### Excerpt provided:

========================

Monday, December 29, 2008

No Extra Credit for Aldi

"Wait!"

I can hear you warning me.

"Be careful about what you blog! As the most current company with whom you have taken issue may find the post and call you out on it, and ask you to remove it, and then you'll have to grapple with your convictions about forgiveness and reconciliation and relationships, and, well, you know, all that stuff that you struggled with the last time this happened."

But, reader, this time, my gripe is not with a local business concerned about retaining their reputation so that they can actually remain in business in this awful economy, but rather a large international company, that doesn't offer one the ability to even call a customer service number to share comments and complaints. Seriously, I've combed their website. I can write in, as in U.S. Postal Service write in, but email, phone call, fax? Nada. Nope.

========================

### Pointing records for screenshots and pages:

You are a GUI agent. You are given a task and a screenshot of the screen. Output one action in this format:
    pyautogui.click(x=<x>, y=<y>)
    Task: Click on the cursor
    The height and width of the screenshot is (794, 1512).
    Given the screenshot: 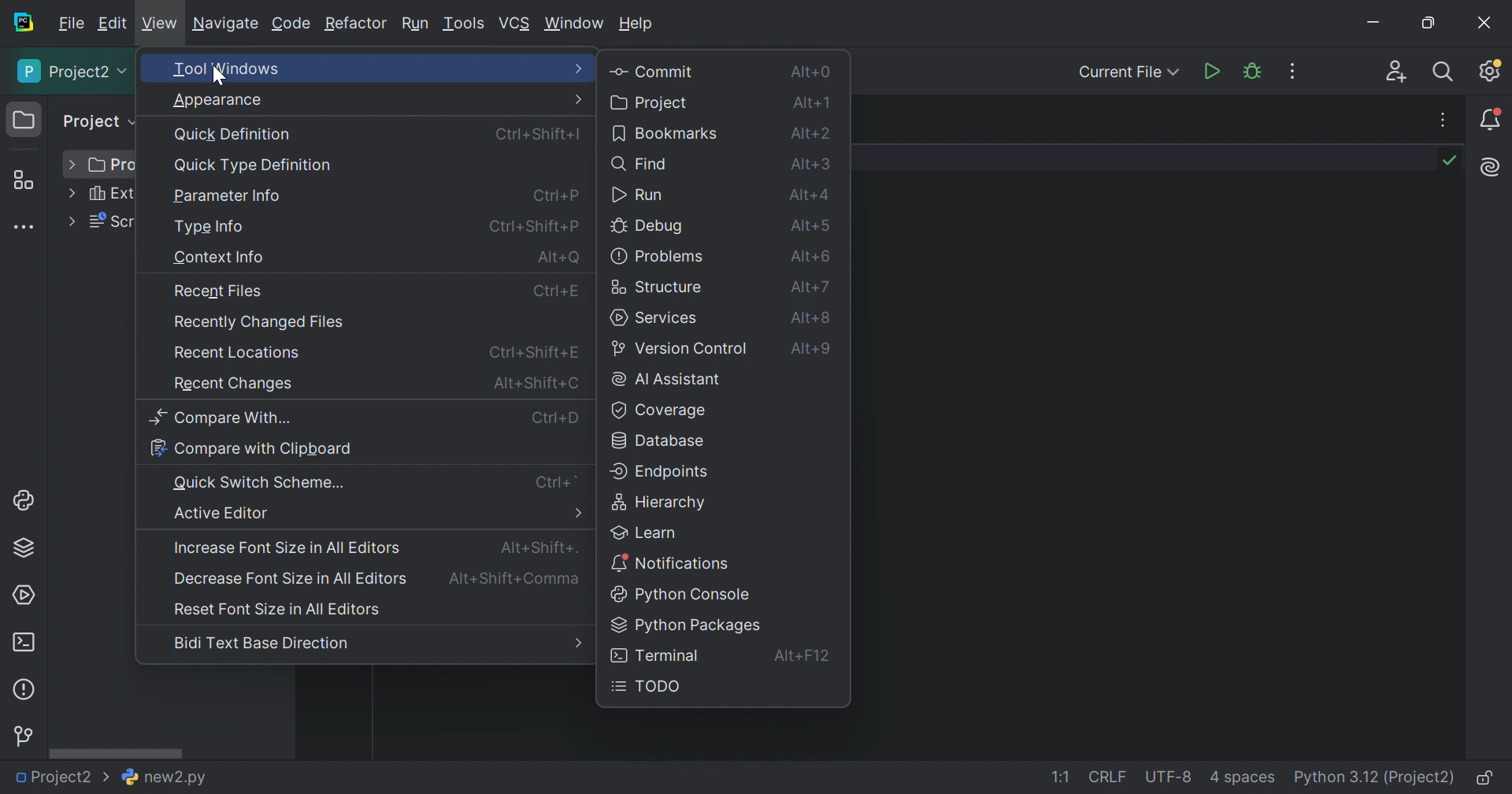 What is the action you would take?
    pyautogui.click(x=219, y=75)
     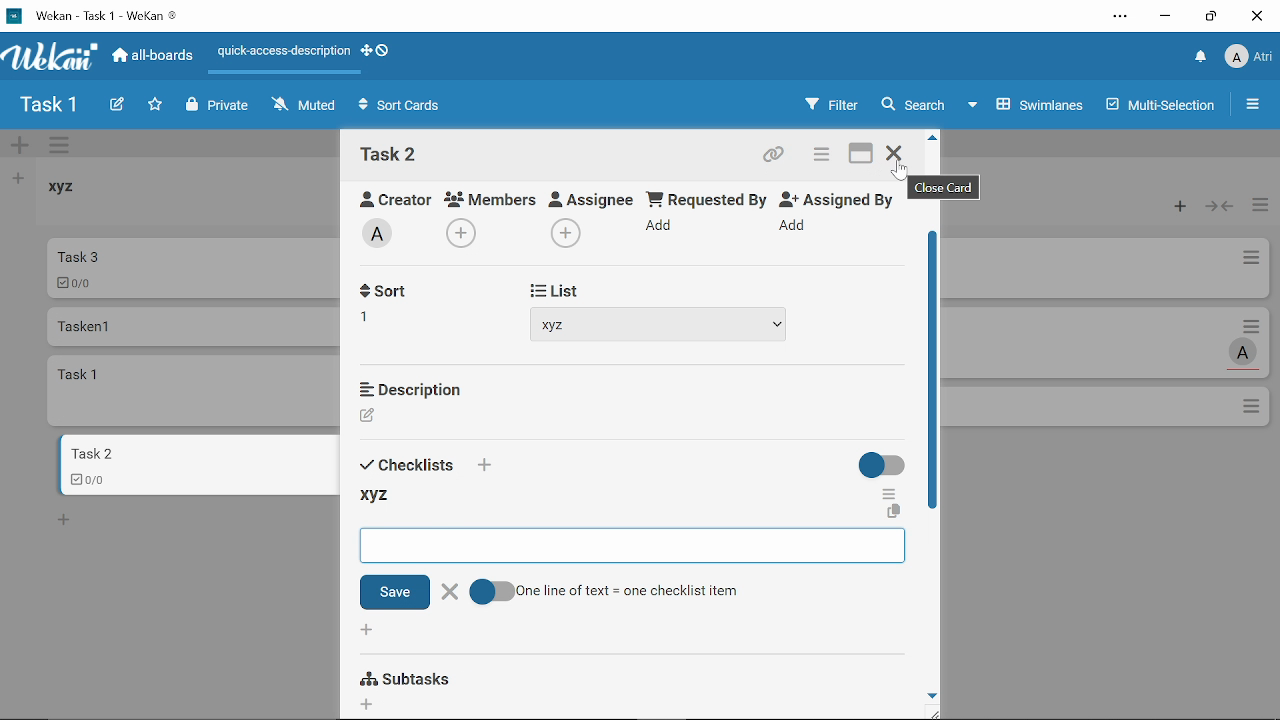 What do you see at coordinates (861, 156) in the screenshot?
I see `Maximize card` at bounding box center [861, 156].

========================

### Challenge:
Write out the Aldi blog post again in full, word for word.

### Task response:
Monday, December 29, 2008

No Extra Credit for Aldi

"Wait!"

I can hear you warning me.

"Be careful about what you blog! As the most current company with whom you have taken issue may find the post and call you out on it, and ask you to remove it, and then you'll have to grapple with your convictions about forgiveness and reconciliation and relationships, and, well, you know, all that stuff that you struggled with the last time this happened."

But, reader, this time, my gripe is not with a local business concerned about retaining their reputation so that they can actually remain in business in this awful economy, but rather a large international company, that doesn't offer one the ability to even call a customer service number to share comments and complaints. Seriously, I've combed their website. I can write in, as in U.S. Postal Service write in, but email, phone call, fax? Nada. Nope.